Day 1 of Day X - Craig Murray's Report from the Courtroom in London, Feb. 20, 2024

Craig Murray's detailed, literate, and historical account of February 20 in the Royal Courts of Justice, when Assange's lawyers had the entire day to lay out all their grounds for appeal, is often hilarious.  In Murray's blogpost,  "Final Appeal - Your Man in the Public Gallery", he describes Assange's lawyer, Edward Fitzgerald, KC: 

Barristers’ wigs have tight rolls of horsehair stuck to a mesh that stretches over the head. In Mr Fitzgerald’s case, the mesh has to be stretched so far to cover his enormous brain, that the rolls are pulled apart, and dot his head like hair curlers on a landlady.

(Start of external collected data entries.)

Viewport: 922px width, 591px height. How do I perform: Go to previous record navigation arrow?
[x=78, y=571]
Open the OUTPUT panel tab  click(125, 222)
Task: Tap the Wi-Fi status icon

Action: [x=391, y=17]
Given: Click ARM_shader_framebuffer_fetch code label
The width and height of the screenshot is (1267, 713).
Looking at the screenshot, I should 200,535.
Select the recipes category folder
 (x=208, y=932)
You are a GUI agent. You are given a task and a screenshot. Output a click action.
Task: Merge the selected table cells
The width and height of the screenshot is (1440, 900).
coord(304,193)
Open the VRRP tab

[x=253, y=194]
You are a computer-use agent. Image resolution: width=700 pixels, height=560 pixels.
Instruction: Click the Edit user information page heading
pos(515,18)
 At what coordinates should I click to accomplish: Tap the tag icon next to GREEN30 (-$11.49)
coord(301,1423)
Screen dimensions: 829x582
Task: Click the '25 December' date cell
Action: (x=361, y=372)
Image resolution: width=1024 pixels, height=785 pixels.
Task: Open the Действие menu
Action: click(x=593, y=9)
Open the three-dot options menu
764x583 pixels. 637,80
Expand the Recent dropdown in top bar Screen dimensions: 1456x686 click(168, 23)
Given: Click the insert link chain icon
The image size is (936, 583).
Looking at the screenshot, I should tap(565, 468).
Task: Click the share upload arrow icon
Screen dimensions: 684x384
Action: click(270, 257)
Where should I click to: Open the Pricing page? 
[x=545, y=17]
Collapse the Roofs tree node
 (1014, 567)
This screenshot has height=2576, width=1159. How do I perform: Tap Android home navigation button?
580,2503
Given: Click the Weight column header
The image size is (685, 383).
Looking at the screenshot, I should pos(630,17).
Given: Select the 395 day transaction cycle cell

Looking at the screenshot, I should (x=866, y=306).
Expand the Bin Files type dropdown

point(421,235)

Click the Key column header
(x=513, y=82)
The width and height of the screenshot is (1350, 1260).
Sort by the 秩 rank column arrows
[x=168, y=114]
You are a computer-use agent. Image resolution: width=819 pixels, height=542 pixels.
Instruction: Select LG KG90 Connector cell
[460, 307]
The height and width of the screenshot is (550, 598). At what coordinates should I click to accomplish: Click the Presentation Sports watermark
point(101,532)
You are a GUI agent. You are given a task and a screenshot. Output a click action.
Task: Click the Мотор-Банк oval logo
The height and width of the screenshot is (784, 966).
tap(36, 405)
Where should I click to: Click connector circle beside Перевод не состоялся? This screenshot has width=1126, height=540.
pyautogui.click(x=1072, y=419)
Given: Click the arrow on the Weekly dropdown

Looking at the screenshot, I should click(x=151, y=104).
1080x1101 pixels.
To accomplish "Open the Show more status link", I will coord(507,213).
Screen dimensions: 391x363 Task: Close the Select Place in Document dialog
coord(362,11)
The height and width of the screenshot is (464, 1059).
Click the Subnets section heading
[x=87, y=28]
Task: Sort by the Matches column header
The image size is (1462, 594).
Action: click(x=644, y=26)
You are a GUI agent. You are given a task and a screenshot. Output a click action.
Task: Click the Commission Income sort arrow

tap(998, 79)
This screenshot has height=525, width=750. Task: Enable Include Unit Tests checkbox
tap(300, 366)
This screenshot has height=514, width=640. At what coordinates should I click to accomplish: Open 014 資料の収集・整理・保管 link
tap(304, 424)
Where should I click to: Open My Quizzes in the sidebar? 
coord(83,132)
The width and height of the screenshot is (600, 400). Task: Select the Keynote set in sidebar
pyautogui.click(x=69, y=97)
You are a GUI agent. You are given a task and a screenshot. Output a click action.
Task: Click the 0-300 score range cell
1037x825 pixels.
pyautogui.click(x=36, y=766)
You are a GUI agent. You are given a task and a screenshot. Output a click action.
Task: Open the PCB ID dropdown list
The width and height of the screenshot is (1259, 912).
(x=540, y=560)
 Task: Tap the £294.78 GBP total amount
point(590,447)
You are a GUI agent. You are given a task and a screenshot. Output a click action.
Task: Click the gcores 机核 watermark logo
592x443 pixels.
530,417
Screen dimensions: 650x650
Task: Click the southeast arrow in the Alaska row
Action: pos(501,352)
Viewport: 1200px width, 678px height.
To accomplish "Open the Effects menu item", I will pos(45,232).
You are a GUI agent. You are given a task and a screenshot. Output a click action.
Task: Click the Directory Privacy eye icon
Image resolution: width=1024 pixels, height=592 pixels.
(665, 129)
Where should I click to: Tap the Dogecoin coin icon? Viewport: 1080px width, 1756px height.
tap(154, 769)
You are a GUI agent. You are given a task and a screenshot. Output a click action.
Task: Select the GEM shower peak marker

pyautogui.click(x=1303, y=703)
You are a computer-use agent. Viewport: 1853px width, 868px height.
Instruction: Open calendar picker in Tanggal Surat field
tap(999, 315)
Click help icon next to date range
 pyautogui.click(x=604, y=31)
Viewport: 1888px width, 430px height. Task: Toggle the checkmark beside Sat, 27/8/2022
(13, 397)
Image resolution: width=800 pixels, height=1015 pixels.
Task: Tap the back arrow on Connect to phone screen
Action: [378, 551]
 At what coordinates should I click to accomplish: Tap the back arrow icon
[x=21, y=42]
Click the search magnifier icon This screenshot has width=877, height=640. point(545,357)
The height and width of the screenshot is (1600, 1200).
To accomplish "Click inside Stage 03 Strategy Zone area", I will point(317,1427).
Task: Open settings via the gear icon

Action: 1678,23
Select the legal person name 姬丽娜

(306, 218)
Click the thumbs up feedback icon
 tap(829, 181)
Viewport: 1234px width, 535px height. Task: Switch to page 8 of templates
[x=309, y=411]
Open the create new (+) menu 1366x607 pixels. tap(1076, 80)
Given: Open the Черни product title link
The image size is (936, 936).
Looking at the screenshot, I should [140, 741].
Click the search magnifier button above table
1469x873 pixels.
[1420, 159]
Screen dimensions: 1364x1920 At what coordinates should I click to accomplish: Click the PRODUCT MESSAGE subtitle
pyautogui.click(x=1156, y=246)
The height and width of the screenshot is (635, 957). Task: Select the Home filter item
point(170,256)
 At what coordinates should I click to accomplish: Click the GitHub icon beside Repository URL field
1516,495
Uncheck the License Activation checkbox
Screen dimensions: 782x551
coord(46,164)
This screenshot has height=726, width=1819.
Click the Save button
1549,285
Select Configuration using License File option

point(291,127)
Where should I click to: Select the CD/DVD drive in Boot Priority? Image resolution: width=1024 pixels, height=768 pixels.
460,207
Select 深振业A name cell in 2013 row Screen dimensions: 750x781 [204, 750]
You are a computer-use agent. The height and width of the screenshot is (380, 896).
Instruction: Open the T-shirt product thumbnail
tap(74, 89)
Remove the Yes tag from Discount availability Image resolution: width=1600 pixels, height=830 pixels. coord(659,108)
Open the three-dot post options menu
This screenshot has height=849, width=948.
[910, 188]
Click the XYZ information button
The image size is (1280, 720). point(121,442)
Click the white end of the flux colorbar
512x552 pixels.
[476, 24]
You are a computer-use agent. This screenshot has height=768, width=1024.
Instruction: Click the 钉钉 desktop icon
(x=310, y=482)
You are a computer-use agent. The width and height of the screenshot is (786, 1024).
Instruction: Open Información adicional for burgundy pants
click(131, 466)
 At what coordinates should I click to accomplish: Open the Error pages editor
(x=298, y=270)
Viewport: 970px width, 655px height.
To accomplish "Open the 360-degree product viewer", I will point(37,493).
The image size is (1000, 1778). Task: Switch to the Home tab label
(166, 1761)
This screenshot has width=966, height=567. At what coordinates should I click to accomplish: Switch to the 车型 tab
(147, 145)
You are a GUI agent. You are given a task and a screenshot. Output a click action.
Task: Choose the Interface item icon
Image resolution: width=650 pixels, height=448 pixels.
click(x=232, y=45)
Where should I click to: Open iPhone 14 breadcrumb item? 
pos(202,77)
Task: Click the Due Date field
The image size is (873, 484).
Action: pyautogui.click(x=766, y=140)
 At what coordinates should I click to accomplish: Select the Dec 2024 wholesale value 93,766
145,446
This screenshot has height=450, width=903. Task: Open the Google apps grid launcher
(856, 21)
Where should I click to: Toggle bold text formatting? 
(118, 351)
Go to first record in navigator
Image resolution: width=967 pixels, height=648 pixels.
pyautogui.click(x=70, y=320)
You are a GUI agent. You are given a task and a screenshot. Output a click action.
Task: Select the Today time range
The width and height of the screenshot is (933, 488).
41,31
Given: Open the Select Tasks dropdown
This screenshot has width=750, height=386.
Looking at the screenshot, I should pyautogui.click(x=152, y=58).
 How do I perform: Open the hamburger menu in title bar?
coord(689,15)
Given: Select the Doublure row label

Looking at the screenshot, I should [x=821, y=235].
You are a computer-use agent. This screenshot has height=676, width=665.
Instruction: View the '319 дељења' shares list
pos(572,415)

But Murray's meticulous presentation will give you a thorough understanding of the points of law under consideration.  This is the first time that issues such as freedom of the press, and the war crimes exposed by Assange's publications, and the plot to assassinate Assange by the U.S. government, for example, have been allowed to be brought up in court to appeal the amended verdict to extradite.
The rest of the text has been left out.